- Required work
Every line containing the word "computer" is to be copied from the data below.

»»

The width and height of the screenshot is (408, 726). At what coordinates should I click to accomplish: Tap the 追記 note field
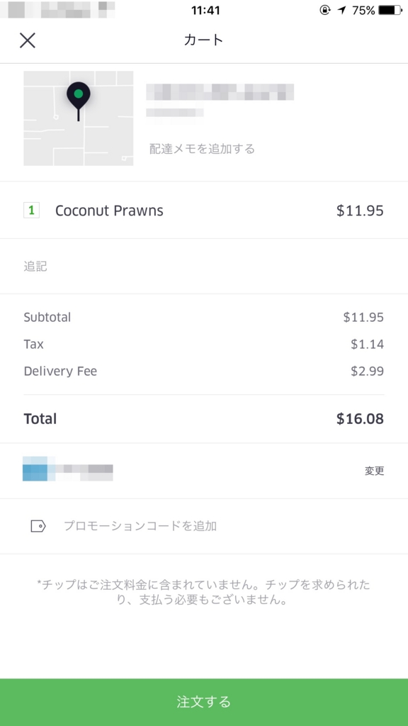[x=204, y=267]
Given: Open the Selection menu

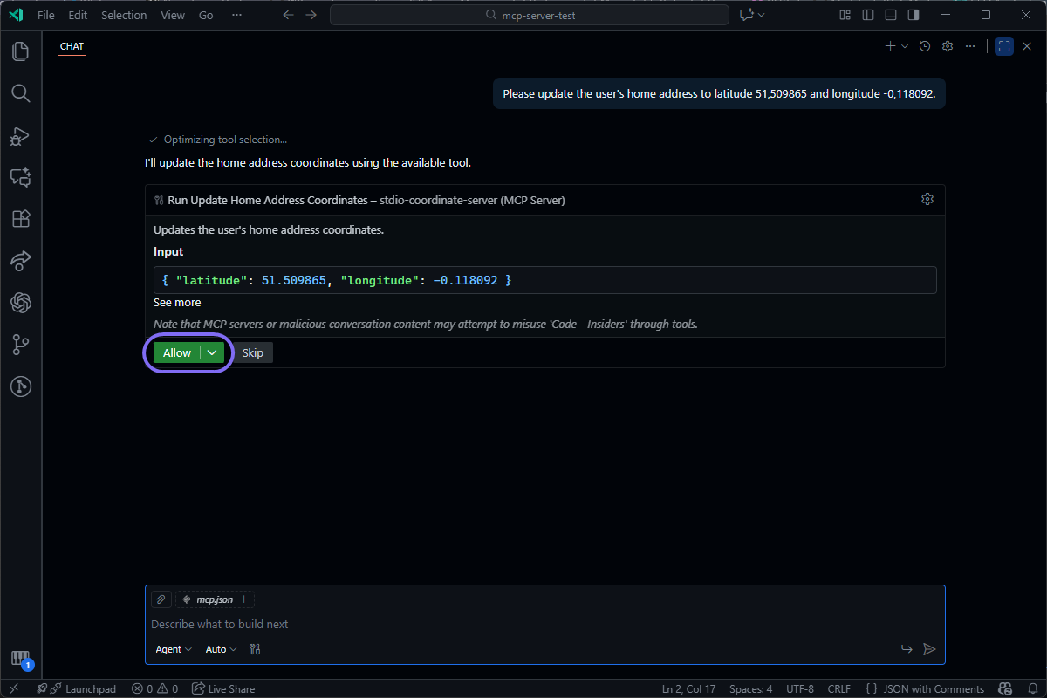Looking at the screenshot, I should pos(124,15).

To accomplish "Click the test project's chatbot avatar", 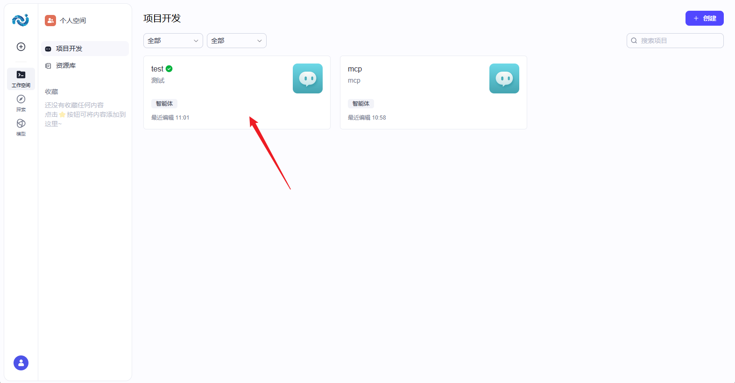I will (x=307, y=78).
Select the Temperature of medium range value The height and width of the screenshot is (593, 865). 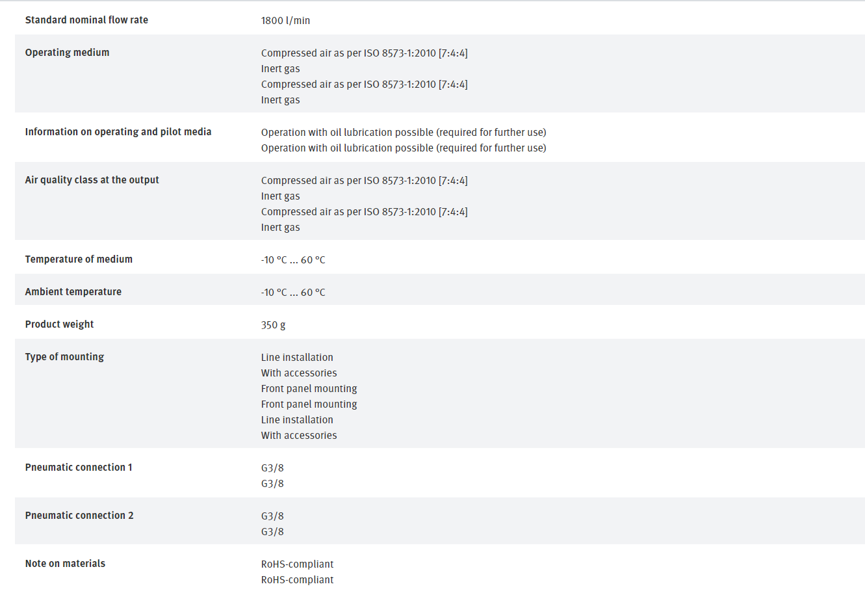coord(293,260)
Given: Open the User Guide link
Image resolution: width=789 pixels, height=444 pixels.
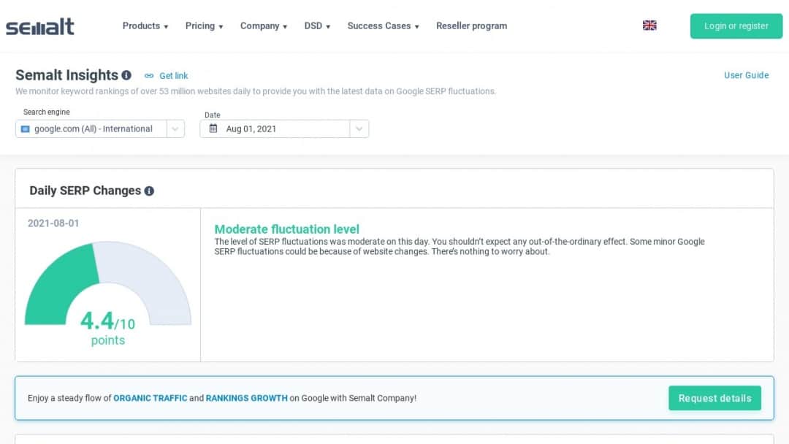Looking at the screenshot, I should click(x=746, y=75).
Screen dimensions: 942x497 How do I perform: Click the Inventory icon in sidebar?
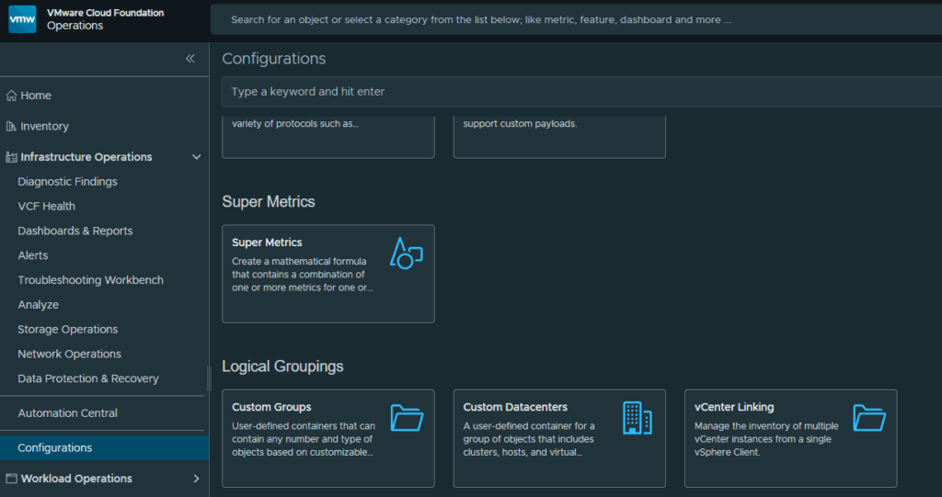tap(11, 126)
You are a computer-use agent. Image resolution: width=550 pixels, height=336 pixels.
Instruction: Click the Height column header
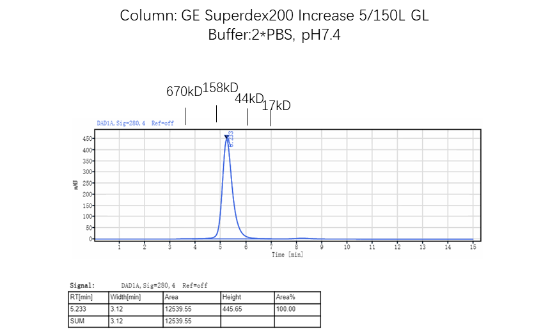(x=232, y=298)
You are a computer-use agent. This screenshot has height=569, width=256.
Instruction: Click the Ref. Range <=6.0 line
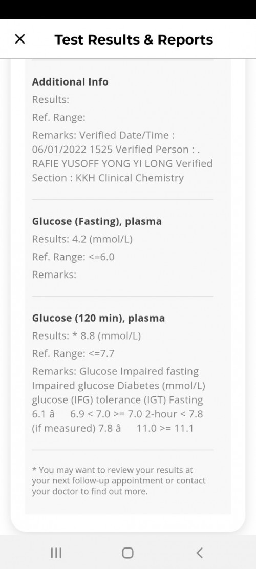pos(73,257)
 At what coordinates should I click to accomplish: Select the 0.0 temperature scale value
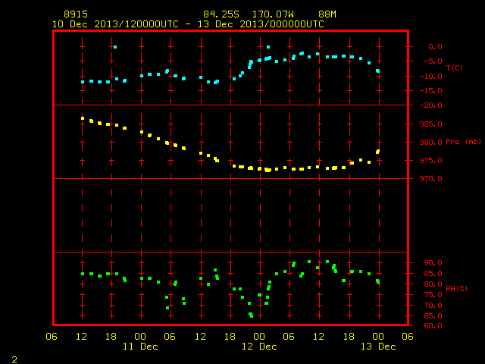(x=435, y=47)
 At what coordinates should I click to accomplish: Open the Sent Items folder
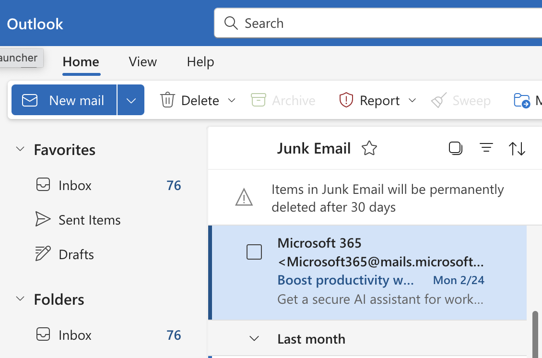[x=89, y=220]
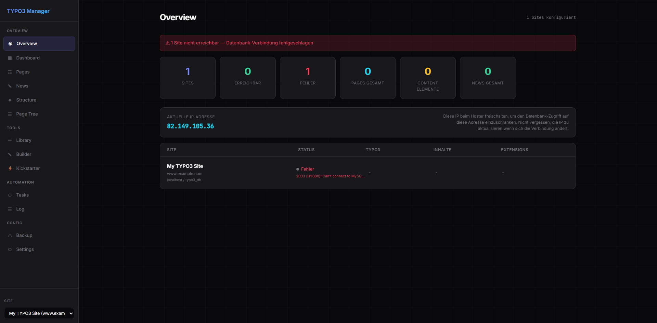Go to the Library tool
Image resolution: width=657 pixels, height=323 pixels.
(24, 140)
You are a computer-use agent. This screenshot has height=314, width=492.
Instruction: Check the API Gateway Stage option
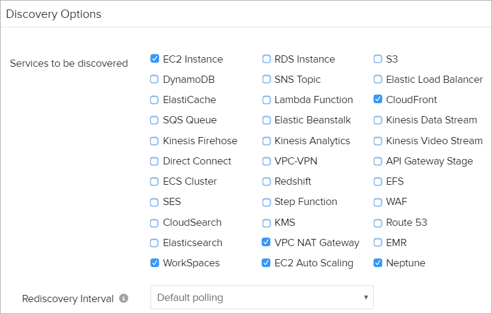378,161
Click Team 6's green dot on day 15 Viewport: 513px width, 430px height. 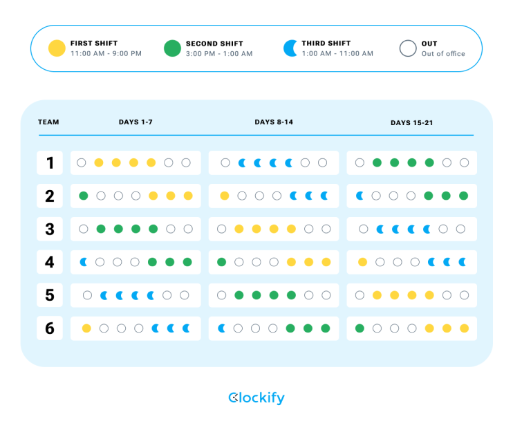coord(360,328)
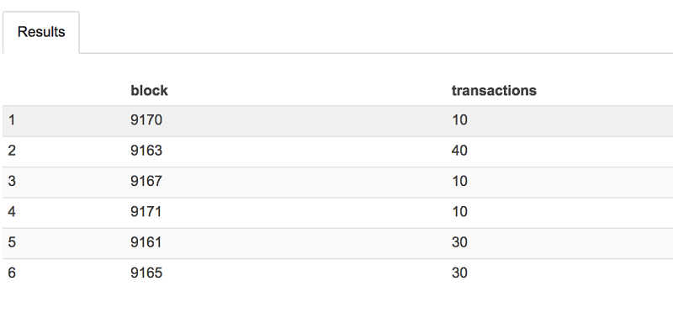Select block value 9170
This screenshot has width=673, height=334.
[146, 119]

««

- Output for this task
You are a computer-use agent. Image resolution: width=550 pixels, height=336 pixels.
You are a computer-use agent. This screenshot has height=569, width=256.
You are a computer-use agent. This screenshot has height=314, width=492.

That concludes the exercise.